BEGIN Supplied material

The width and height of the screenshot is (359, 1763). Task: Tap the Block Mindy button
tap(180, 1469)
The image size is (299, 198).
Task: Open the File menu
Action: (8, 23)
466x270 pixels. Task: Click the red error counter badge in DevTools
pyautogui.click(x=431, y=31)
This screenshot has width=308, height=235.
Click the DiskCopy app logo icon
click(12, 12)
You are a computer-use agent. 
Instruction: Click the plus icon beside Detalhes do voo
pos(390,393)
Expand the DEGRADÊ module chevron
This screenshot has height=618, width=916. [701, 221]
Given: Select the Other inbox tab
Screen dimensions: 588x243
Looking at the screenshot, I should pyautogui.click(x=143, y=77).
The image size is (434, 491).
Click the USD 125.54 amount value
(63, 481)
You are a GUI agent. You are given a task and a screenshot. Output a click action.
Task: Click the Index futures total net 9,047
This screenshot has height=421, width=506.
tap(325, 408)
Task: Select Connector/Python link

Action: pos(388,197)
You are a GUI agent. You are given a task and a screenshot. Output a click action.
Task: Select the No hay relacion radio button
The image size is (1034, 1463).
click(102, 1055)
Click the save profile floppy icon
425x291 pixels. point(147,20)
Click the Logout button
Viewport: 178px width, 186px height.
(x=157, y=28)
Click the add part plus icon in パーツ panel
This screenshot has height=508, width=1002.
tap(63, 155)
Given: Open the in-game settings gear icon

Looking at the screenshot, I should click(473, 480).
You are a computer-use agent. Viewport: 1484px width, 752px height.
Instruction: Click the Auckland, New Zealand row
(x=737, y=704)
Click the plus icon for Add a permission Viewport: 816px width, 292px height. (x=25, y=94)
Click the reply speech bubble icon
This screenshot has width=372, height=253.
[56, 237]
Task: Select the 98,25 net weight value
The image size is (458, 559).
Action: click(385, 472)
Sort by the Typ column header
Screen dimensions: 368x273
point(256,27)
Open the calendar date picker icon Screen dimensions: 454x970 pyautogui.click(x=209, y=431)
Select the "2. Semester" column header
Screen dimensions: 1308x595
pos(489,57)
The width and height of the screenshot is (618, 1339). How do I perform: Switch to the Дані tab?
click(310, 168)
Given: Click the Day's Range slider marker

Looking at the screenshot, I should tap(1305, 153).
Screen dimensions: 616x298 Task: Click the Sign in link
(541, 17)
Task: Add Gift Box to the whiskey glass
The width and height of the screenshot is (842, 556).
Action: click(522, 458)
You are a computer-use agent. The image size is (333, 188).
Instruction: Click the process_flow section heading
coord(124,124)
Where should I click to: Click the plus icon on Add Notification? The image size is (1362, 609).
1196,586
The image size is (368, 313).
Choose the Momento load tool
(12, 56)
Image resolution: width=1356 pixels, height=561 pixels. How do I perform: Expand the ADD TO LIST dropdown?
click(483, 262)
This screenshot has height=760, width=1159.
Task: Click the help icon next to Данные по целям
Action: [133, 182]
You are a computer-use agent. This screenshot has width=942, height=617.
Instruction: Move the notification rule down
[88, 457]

END Supplied material

Task objective — Quote exactly what appears from the line containing "Screen dimensions: 616x298" through the final line of the listing above, including both of those lines.

Reply to the task —
Screen dimensions: 616x298 Task: Click the Sign in link
(541, 17)
Task: Add Gift Box to the whiskey glass
The width and height of the screenshot is (842, 556).
Action: click(522, 458)
You are a computer-use agent. The image size is (333, 188).
Instruction: Click the process_flow section heading
coord(124,124)
Where should I click to: Click the plus icon on Add Notification? The image size is (1362, 609).
1196,586
The image size is (368, 313).
Choose the Momento load tool
(12, 56)
Image resolution: width=1356 pixels, height=561 pixels. How do I perform: Expand the ADD TO LIST dropdown?
click(483, 262)
This screenshot has height=760, width=1159.
Task: Click the help icon next to Данные по целям
Action: [133, 182]
You are a computer-use agent. This screenshot has width=942, height=617.
Instruction: Move the notification rule down
[88, 457]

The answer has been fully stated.